Note that you can specify which files git should consider binary in .gitattributes
. So if you add *.svg binary
to .gitattributes
. The git grep
method respects this. The eol
attribute will also respect, but not for old files already checked into the index prior to setting the attribute. But you can always add a | grep -v 'attr/-text'
to exclude files that have been set as binary in the .gitattributes
.
Upvotes: 3
Reputation: 6239
Using git ls-files
and awk
:
git ls-files --eol | awk -F '\t' '{if ($0 !~ /^i\/-text/) print $2}'
Note: this solution also works and returns non-binary, empty files.
Explanation:
--eol
: show <eolinfo>
and <eolattr>
of files. Ref.: https://git-scm.com/docs/git-ls-files#Documentation/git-ls-files.txt---eolawk -F '\t'
: parse and separate the piped input lines by tabs. At least with git version 2.37.2, the output format of git ls-files --eol
displays 4 "humanly-readable" columns, however, only the last 4th is preceded by tab. Accordingly, if we separate by tabs, awk
considers two columns.if ($0 !~ /^i\/-text/)

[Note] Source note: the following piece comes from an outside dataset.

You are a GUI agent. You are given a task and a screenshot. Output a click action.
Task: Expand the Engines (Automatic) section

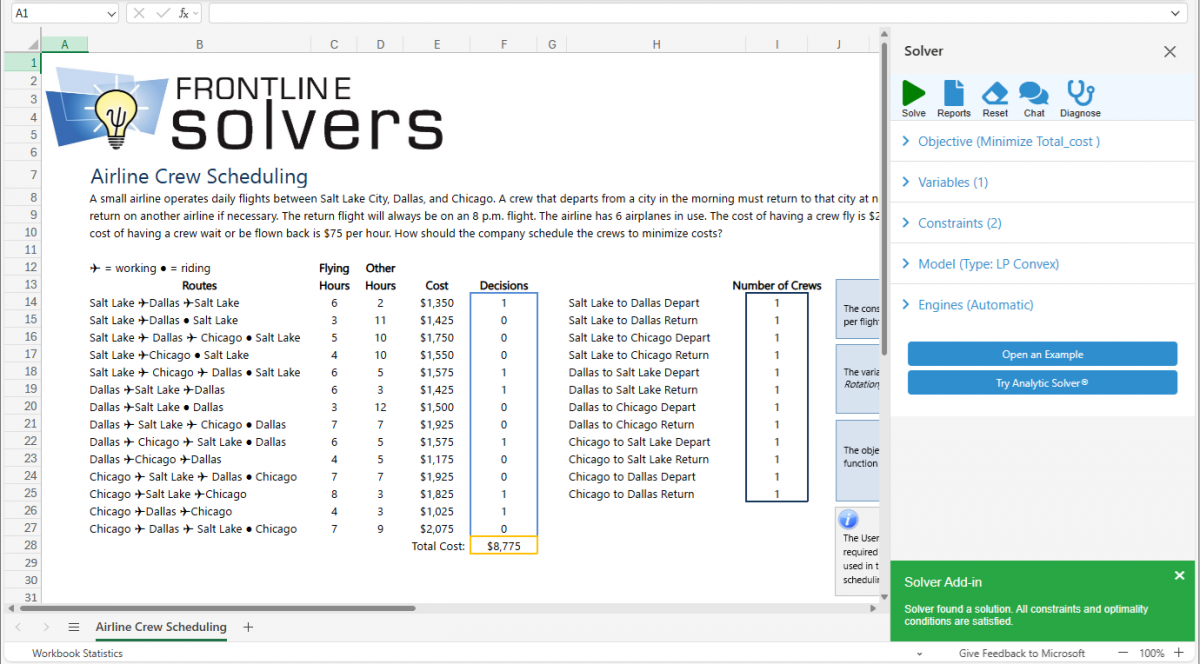point(975,306)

: only match if the line does not start with i/-text/
. This is our test to know that the file is NOT a binary file.print $2
: print the 2nd column, which is the file's path (as requested by the OP). Note that this solution also works for filenames containing spaces.Acknowledgment: My answer expands on @CervEd answer (https://stackoverflow.com/a/67346778/341320) and also takes as a reference another post answer from @Quential33 (https://stackoverflow.com/a/66796286/341320)
Upvotes: 0
Reputation: 384124
git grep --cached -Il ''
lists all non-empty regular (no symlinks) text files:
-I
: don't match the pattern in binary files-l
: only show the matching file names, not matching lines''
: the empty string makes git grep
match any non-empty file--cached
: also find files added with git add
but not yet committed (optional)Or you could use How to determine if Git handles a file as binary or as text? in a for loop with git ls-files
.
TODO empty files.
Find all binary files instead: Find all binary files in git HEAD
Tested on Git 2.16.1 with this test repo.
Upvotes: 39
Reputation: 2546
A clever hack to achieve this: listing all non-binary files that contains carriage returns
$ git grep --cached -I -l -e $'\r'
For my case, an empty string works better:
$ git grep --cached -I -l -e $''
Took it from git list binary and/or non-binary files?.
Upvotes: 4
Reputation: 1328282
The standard method for listing non-ignored files is:
git ls-files --exclude-standard --cached
But, as you seen, it lists all versioned files.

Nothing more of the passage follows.